Similarly to the first part, the output numbers are then converted to unsigned long integers and multiplied to obtain the solution to the problem.

Conditional Operator

The question mark that is visible in both solutions to both parts is known as the conditional operator. The conditional operator is highly useful in determining what happens if a condition is true or not, similar to an if statement, in a one line statement. This is typically utilized for conditions whose outcomes are typically simple such as setting a value or producing an output.

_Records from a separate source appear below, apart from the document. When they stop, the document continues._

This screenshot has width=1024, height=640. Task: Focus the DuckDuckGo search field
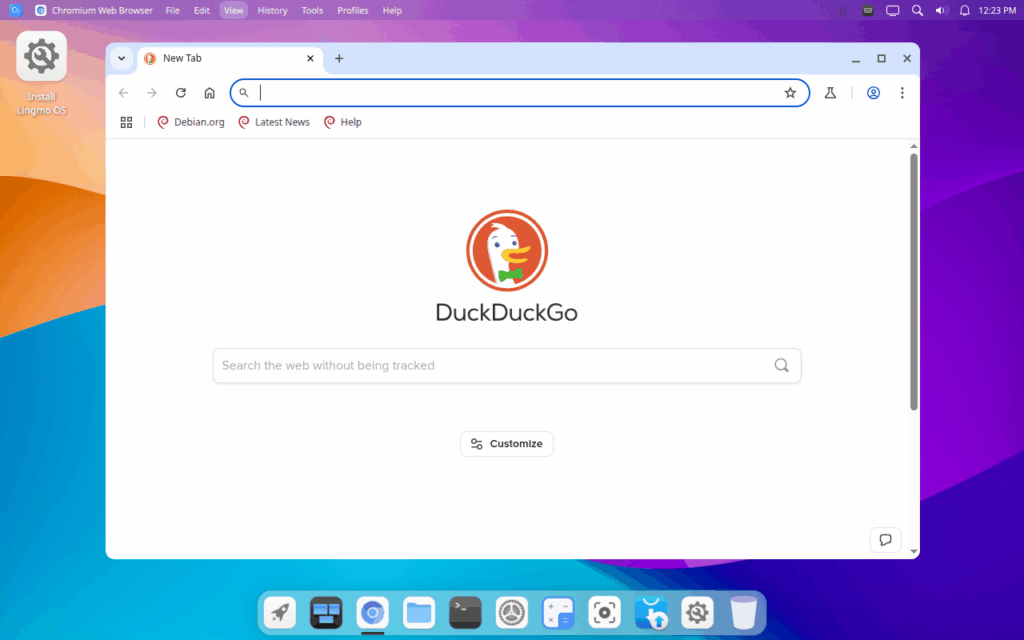point(490,365)

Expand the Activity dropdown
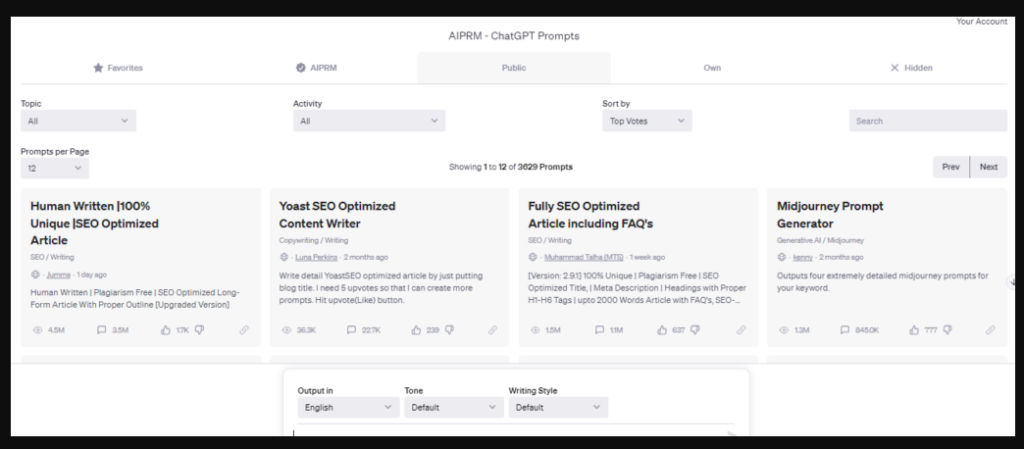(368, 121)
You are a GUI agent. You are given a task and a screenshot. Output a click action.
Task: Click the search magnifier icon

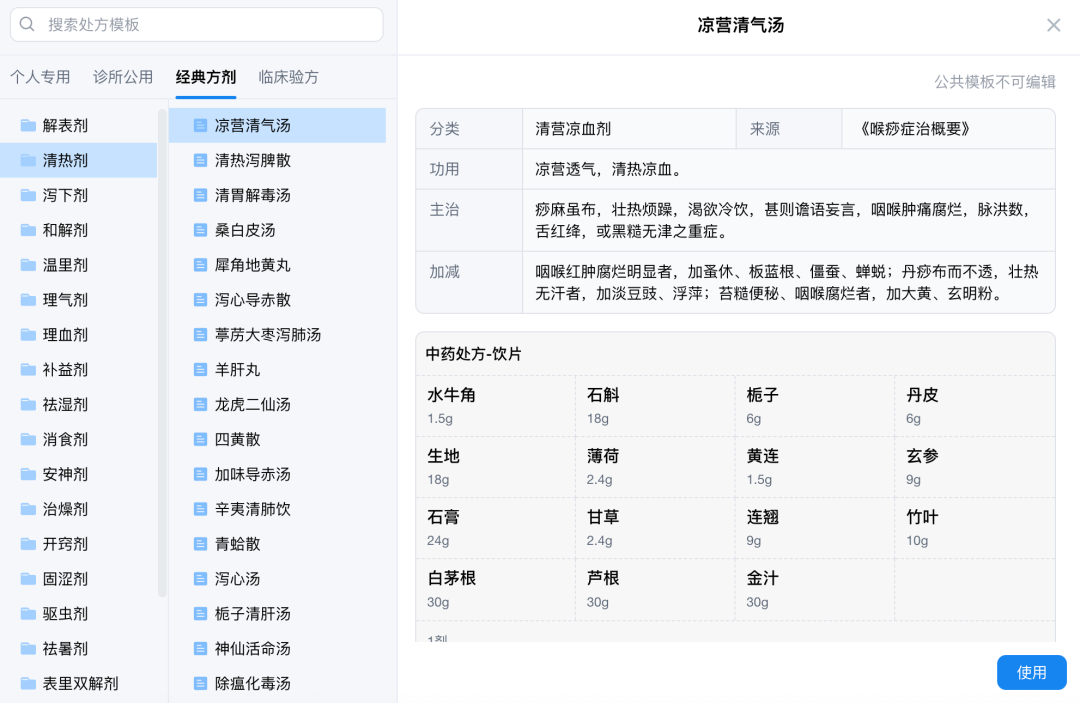(27, 24)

The syntax for the conditional operator is:

condition ? result_if_true : result_if_false

Conclusion

Advent of Code is a very fun event that only happens once a year similar to typical advent calendars. Having an Advent calendar of small programming puzzles for a variety of skill sets and skill levels that can be solved in any programming language is a fun little challenge that brings a lot of the coding community together in various different ways. Users can have private leaderboards to compare their scores with their friends as well as possibly making their way onto the global leaderboards. The Day 3 problems "Binary Diagnostic" were rather simple and can be solved in a variety of methods and these solutions could possibly be considered a "more advanced" way of solving the problem. Despite this, the logic of how the solutions are obtained is rather straightforward and can be applied in multiple ways that differ from this. I hope that you learned from this post of my code and can help in creating your own solution to the issue and grasp the concepts of what the code is doing to reach the end goal.